Thank you for the recipes! We usually set up a dutch oven on cinderblocks with a grate over it. But the photo of the dutch oven table looks pretty neat, we have never used one. I get most of my dutch oven recipes from Boy Scout sites, they have tons of recipes with the correct number of charcoals to use for each!
Hi Jan,
The Boy Scouts have lots of great recipes. Our recipes use ingredients that are all dried/freeze-dried with a few canned items and spices. The recipes are geared towards emergency cooking when all the fresh foods are gone and you have no electricity or gas to cook your food. Linda Dixon
What is a foil ring?
It is a wadded up piece of foil shaped into a ring to keep the pan off of the bottom of the dutch oven. This is to prevent the pan from getting too hot and burning the cake etc. We use a pie tin inverted to do the same thing.
That makes perfect sense. I had the same question as Teresa. Thanks for answering!
I was just about to ask what a foil ring was myself!
The banana bread looks wonderful, but I have to ask, do they make square Dutch Ovens?? I have only seen (and own) round ones.
I think they put the batter into a loaf pan and then sat it on the foil ring (or foil rectangle) inside the dutch oven. It baffled me at first too.
You are correct. I wrote the recipe and that is what I did. Have the Banana bread batter in the loaf pan, then place pan on smashed coil of foil to cook. This prevents the bread from burning on the bottom (keeping it slightly off the bottom of the oven). Linda Dixon
Emerald,
The banana bread was cooked by me in my 12" Dutch oven. You can fit a square, round, or rectangle shaped pan into a Dutch oven if you use a large enough one. As you see by reading the recipe, you can bake quite nicely in Dutch ovens. Linda Dixon
Hi-
In these modern times, it seems some shortcuts are taken in the manufacture of 'Dutch' ovens. I own and use four good ones, and I've discarded (after use) a set of four bad ones. All of my good ones are made by Lodge. I have seen good ones produced by another firm. All imported ovens I have seen or purchased are incorrect.
The difference is the fitting of the lid. A proper Dutch oven has a lead that forms a good steam seal when simply resting upon the rim of the pot. With this proper seal, that comes from a smooth planar rim and a smooth planar mating surface of the lid, the Dutch oven is actually a pressure cooker. The pressure builds up because the steam can only escape when the pressure lifts the heavy iron lid.

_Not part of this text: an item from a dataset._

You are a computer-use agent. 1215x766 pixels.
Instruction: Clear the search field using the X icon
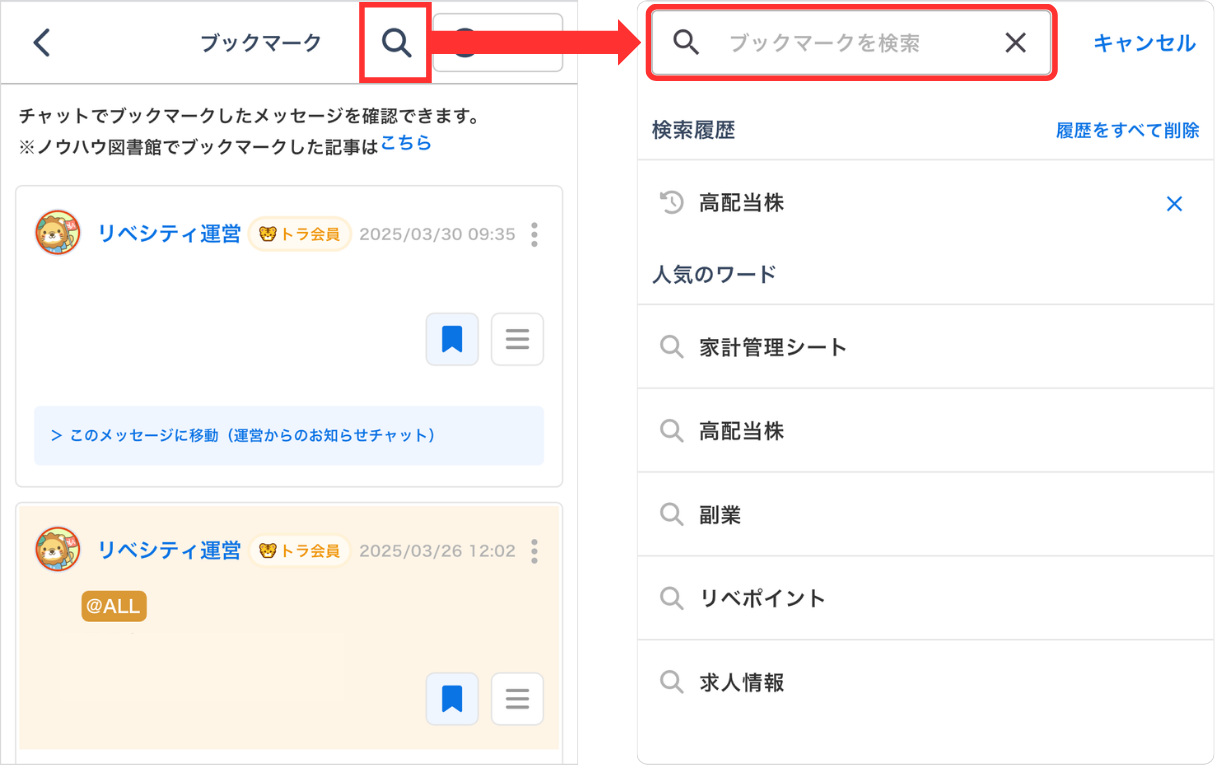pos(1016,43)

Cooking times for meats and cakes is very different when comparing a proper Dutch oven to an import version with a poorly sealed lid. When cooking at high altitude, the extra pressure is a very big help.

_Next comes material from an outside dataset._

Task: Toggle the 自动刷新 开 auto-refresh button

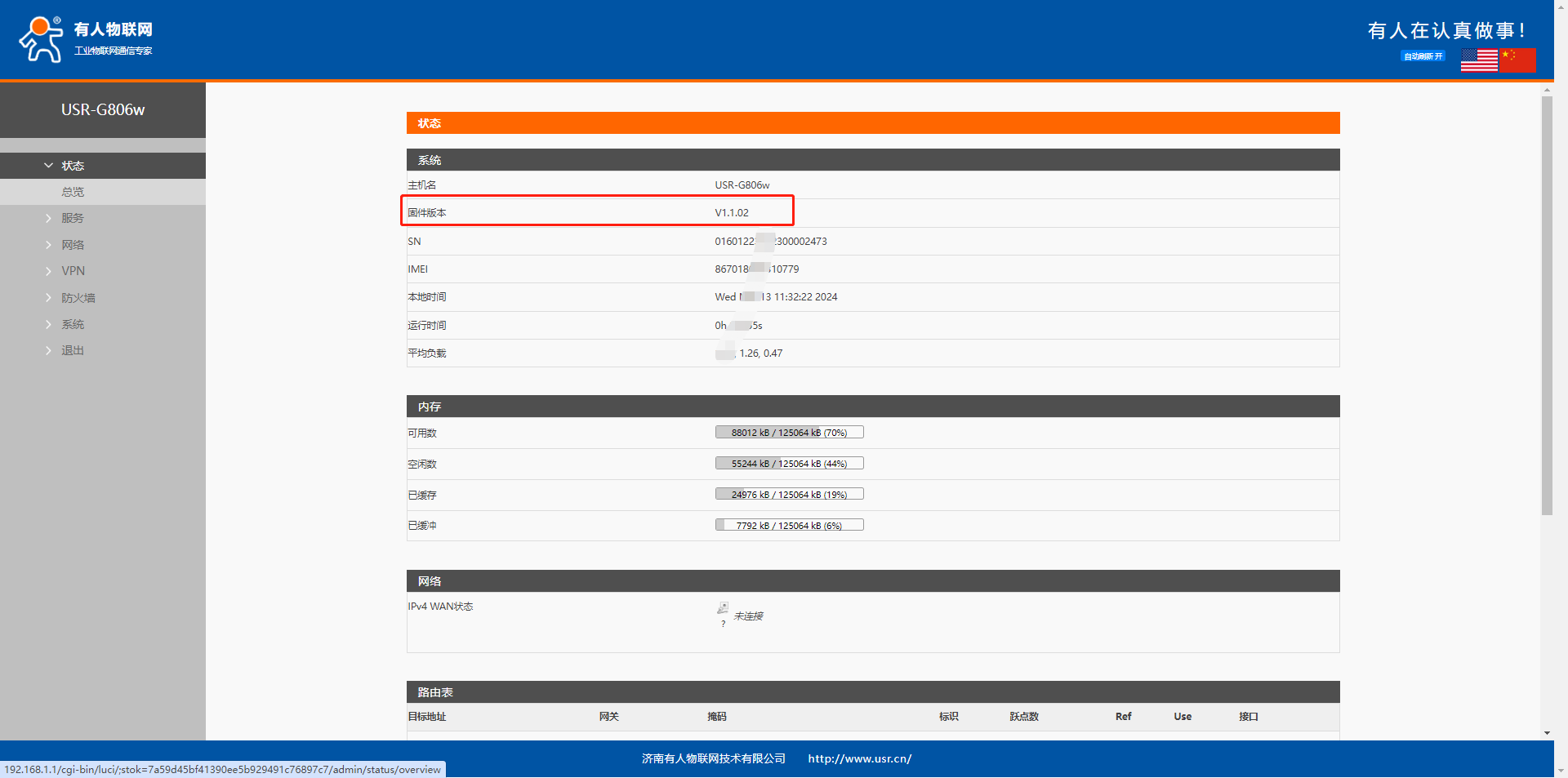Action: point(1423,56)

I don't work for an oven company, but I've used them for the last 20 years.
Dave
I get better results with lard or bacon grease for seasoning cast iron, and there are no smelly fumes form the oven such as those from vegetable or seed oils.
I have two dutch ovens I found at garage sales. No lid. Can I put one upside down over the other
and bake in it?
OK I feel dumb. Regarding yesterday's question, what I thought were dutch ovens are two deep
iron frying pans! But I just knew I had a dutch oven somewhere that I got 20 years ago. I searched the basement until I found it, and brought it up and cured it. This is made by Lodge, I am glad to read from Dave that it is a good brand.
About storing charcoal, we made the mistake of trying to store it in the original paper bags. It absorbed lots of moisture from the air and we had trouble getting it to light so I think a garbage can or other container is a must especially if you live in an area of high humidity.
Learn to use wood to cook with as soon as you can. Charcoal will draw dampness over time. Also check out pantherprimitives.com the cook racks that they have you set up and cook over a fire not in it, You adjust your the distance of your dutch oven up or down with hooks on the cross bar to regulate your tempature. And last but not least use the space that your using for charcoal for more food when you have to bug out.